┏━━

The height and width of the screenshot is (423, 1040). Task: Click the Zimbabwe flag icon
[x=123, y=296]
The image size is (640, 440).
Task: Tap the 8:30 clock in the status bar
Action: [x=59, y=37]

┗━━

• [YOUR OBJECTIVE]
Return every line of the entries above without any change, keeping their original order.

• [OUTPUT]
The height and width of the screenshot is (423, 1040). Task: Click the Zimbabwe flag icon
[x=123, y=296]
The image size is (640, 440).
Task: Tap the 8:30 clock in the status bar
Action: [x=59, y=37]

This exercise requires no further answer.